Institute for Medical Informatics, Statistics and Epidemiology, University of Leipzig, Härtelstr. 16-18, D-04107 Leipzig, Germany.
Biostatistics. 2013 Jan;14(1):129-43. doi: 10.1093/biostatistics/kxs030. Epub 2012 Sep 6.
Signal identification in large-dimensional settings is a challenging problem in biostatistics. Recently, the method of higher criticism (HC) was shown to be an effective means for determining appropriate decision thresholds. Here, we study HC from a false discovery rate (FDR) perspective. We show that the HC threshold may be viewed as an approximation to a natural class boundary (CB) in two-class discriminant analysis which in turn is expressible as the FDR threshold. We demonstrate that in a rare-weak setting in the region of the phase space where signal identification is possible, both thresholds are practicably indistinguishable, and thus HC thresholding is identical to using a simple local FDR cutoff. The relationship of the HC and CB thresholds and their properties are investigated both analytically and by simulations, and are further compared by the application to four cancer gene expression data sets.
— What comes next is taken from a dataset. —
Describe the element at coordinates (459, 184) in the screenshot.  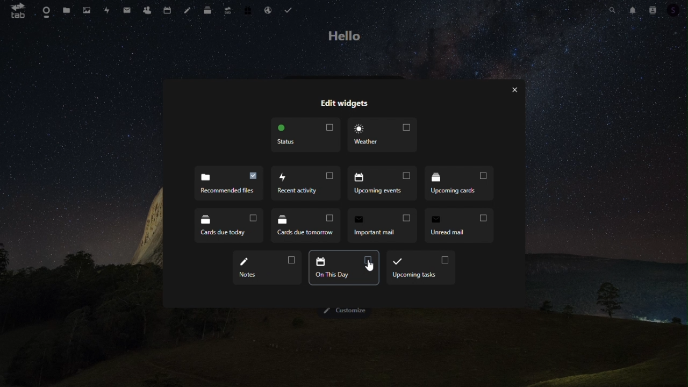
I see `cards due today` at that location.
在生物统计学中,大维度环境下的信号识别是一个具有挑战性的问题。最近,高阶批评(HC)方法已被证明是确定适当决策阈值的有效手段。在这里,我们从错误发现率(FDR)的角度来研究 HC。我们表明,HC 阈值可以看作是二类判别分析中自然类边界(CB)的近似值,而自然类边界(CB)又可以表示为 FDR 阈值。我们证明,在信号识别可能的相位空间区域的稀有-微弱环境中,这两个阈值在实践中是无法区分的,因此 HC 阈值与使用简单的局部 FDR 截止值相同。通过分析和模拟研究了 HC 和 CB 阈值的关系及其性质,并通过对四个癌症基因表达数据集的应用进行了进一步比较。